В тяжелые блоки был ввинчен ряд железных колец, к которым посетители дворца привязывали своих лошадей, по углам были укреплены массивные бронзовые петли — на ночь в них вставлялись факелы. Вокруг цоколя, по обеим прилегающим улицам, тянулась высокая каменная скамья, на которой общительные флорентинцы могли вволю поболтать и погреться на солнышке.

— Любой камень этой рустики так прекрасен, что его можно перенести в лоджию и поставить там на пьедестал, — сказал Микеланджело, нарушая молчание.

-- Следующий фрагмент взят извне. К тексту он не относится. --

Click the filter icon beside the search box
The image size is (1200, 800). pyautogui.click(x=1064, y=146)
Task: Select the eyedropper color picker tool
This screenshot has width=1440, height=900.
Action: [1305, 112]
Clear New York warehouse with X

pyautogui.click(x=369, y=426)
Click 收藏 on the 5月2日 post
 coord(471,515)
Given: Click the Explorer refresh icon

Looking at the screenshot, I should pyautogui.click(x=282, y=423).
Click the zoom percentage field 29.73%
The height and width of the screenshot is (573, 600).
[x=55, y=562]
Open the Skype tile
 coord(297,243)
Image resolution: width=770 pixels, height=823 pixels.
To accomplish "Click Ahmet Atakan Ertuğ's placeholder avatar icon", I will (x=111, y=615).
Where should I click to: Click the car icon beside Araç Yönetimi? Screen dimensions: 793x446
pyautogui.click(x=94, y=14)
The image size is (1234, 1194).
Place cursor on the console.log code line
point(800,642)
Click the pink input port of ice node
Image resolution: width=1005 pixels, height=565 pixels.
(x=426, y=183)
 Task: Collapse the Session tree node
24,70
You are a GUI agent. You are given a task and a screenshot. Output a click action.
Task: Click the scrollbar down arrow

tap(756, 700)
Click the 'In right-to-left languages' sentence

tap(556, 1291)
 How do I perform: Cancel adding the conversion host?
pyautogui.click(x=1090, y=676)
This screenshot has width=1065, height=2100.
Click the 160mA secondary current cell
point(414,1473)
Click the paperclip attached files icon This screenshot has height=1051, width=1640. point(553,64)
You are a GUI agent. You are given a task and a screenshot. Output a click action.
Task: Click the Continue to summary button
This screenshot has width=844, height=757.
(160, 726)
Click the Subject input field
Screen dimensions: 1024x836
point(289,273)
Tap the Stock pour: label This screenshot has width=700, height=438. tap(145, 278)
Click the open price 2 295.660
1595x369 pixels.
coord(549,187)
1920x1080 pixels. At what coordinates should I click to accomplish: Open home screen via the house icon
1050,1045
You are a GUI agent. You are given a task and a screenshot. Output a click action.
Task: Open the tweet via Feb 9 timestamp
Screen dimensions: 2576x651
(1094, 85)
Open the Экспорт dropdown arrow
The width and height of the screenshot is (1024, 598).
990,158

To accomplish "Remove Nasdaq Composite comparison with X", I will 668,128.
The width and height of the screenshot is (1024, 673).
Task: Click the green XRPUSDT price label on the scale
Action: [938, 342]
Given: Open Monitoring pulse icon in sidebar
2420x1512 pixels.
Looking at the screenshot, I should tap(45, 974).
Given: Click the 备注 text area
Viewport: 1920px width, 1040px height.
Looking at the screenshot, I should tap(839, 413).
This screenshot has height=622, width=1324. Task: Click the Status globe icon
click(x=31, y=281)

— Может быть, — согласился Бертольдо. — Но, на мой взгляд, они слишком громоздки. От этого здание стало похоже на крепость. Мне больше нравятся вон те плоские каменные панели на втором этаже, а еще красивее мелкие камни третьего этажа — в их резьбе есть изящество гемм. По какой-то причине дворец кажется столь легким вверху, а внизу он тяжеловесен.

— До сих пор я не знал, что архитектура почти такое же великое искусство, как и скульптура, — заметил Микеланджело.